L'ouvrage compte 2438 pages, réparties sur six volumes, pèse 25 kg et coûte environ 600$. Vous devinerez qu'un tel corpus ne s'est pas fait en un jour. Son concepteur, le milliardaire Nathan Myhrvold, avait comme projet de produire un livre sur la cuisine sous vide. Mais au fil de ses recherches, l'ancien numéro deux de Microsoft s'est laissé emporter par sa double passion pour la science et pour la gastronomie. Au lieu de se boucler en deux mois, le projet a pris quatre ans. Et coûté 2,5 millions.

Pour bien mener leurs recherches, M.Myrhrvold et ses coauteurs, les chefs Chris Young (ex-second de Heston Blumenthal, du Fat Duck) et Maxime Bilet (chef et littéraire) ont fait construire une cuisine-laboratoire de 5000 pi2. Pas moins de 32 chercheurs, techniciens, cuisiniers, rédacteurs, photographes et graphistes ont été recrutés pour réaliser les expériences les plus folles.

«La cuisine et la gastronomie se sont bâties selon le principe d'essai et erreur, raconte Pasquale Vari, professeur à l'ITHQ, juge à l'émission Les chefs et porte-parole québécois du livre. Les premiers peuples ont pris une pièce de gibier et l'ont fait bouillir, puis griller, puis braiser. Pour réaliser Modernist Cuisine, les auteurs ont fait la même chose, mais avec de l'équipement à la fine pointe. Ils ont tout testé et retesté.»

Patrice Demers, chef pâtissier du restaurant Les 400 coups, avait entendu parler du projet Modernist Cuisine au congrès Star Chefs, à New York, il y a deux ans. L'ouvrage était en pleine conception. «Je me souviens de Nathan Myhrvold, qui était arrivé sur scène avec sa barbe, ses runnings, ses kakis trop grands et sa veste de chef. On voyait qu'il connaissait son sujet.»
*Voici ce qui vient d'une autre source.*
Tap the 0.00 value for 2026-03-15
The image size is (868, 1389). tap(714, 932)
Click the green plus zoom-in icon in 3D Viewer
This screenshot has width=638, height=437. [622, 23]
Depuis qu'il a pris possession de sa nouvelle bible, Patrice Demers a fait quelques tests bien concluants, surtout avec les gélifiants. Il désespérait de réussir un sorbet au pamplemousse à la texture crémeuse et non granuleuse. Il a trouvé la solution dans le tome 4: en stabilisant son pamplemousse avec de la pectine, il obtient une belle glace onctueuse. «C'est un ouvrage qui vulgarise bien la science alimentaire et c'est aujourd'hui le meilleur des outils pédagogiques, affirme Pasquale Vari. Je le mets déjà en application dans mes cours.»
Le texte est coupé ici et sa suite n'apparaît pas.